Design and construction
- Architects: Robert Reid

Listed Building – Category A
- Official name: Charlotte Square, West Register House (Former St George’s Church)
- Designated: 3 March 1966
- Reference no.: LB27360

= West Register House =

Former church in Edinburgh

West Register House is a building of the National Records of Scotland, located on Charlotte Square in Edinburgh, Scotland, United Kingdom. The building was constructed between 1811 and 1814 as St George's Church and converted to its current purpose as a records office between 1964 and 1970.
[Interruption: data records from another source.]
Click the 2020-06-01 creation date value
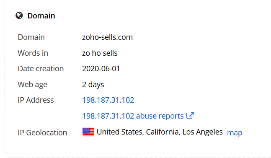Viewport: 271px width, 158px height. tap(101, 69)
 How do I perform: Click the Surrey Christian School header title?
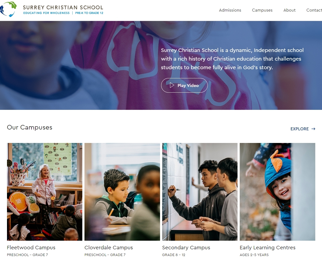[63, 7]
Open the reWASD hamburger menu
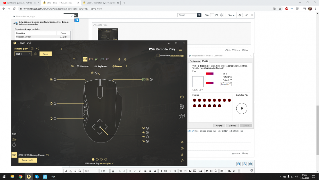This screenshot has height=180, width=319. click(x=180, y=49)
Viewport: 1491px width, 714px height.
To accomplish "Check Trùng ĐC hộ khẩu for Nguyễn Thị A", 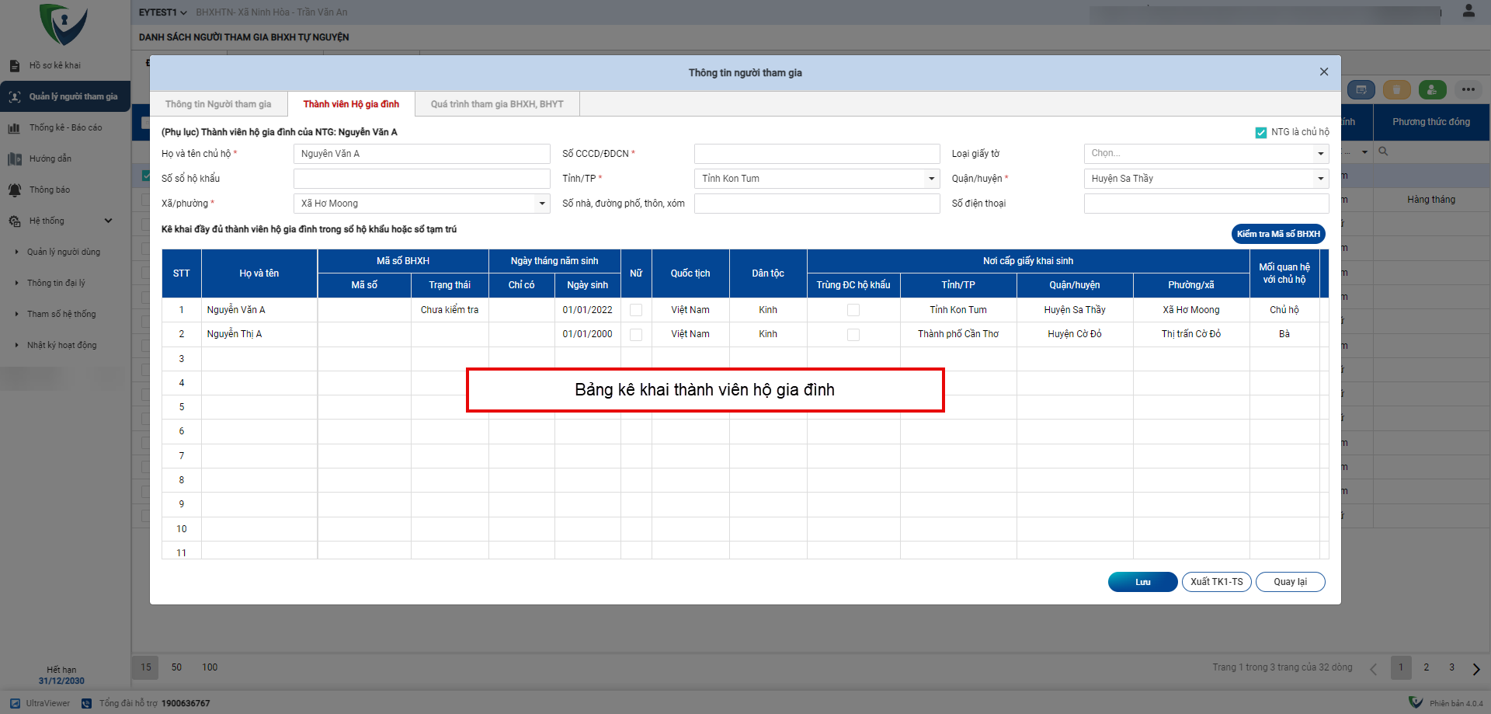I will 853,335.
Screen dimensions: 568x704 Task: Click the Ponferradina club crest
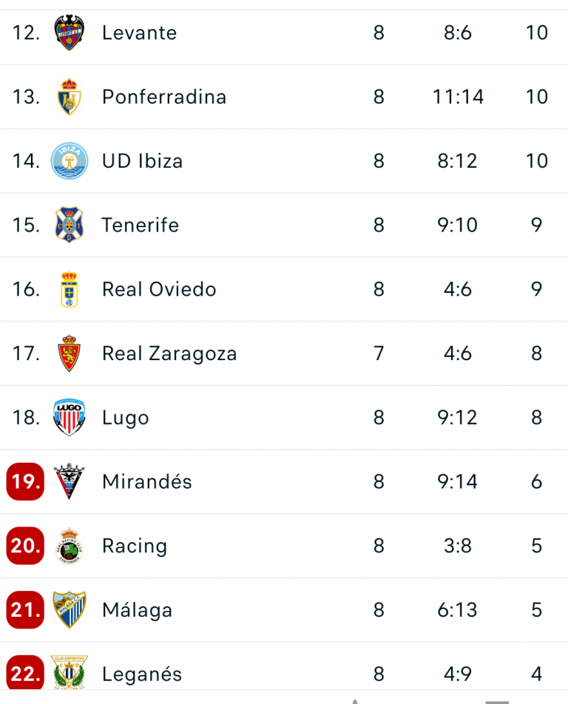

The church's site in the centre of the western side of Charlotte Square had been designated for a church as part of James Craig's initial plan for the New Town. The building was designed by Robert Reid after a similar but more intricate plan by Robert Adam, who designed the square's surrounding terraces. Construction began in 1811 and, though initially projected to cost £18,000, the total cost came to £33,000. The facade centres on an Ionic portico, above which rises a substantial green copper dome on a tall, peristyle drum. The dome, topped by a gilt cupola and cross, is a prominent feature of the Edinburgh skyline and terminates the view west along George Street. The interior of the church was gutted during its conversion as a records office. It had been noted for its tall pulpit by William Trotter.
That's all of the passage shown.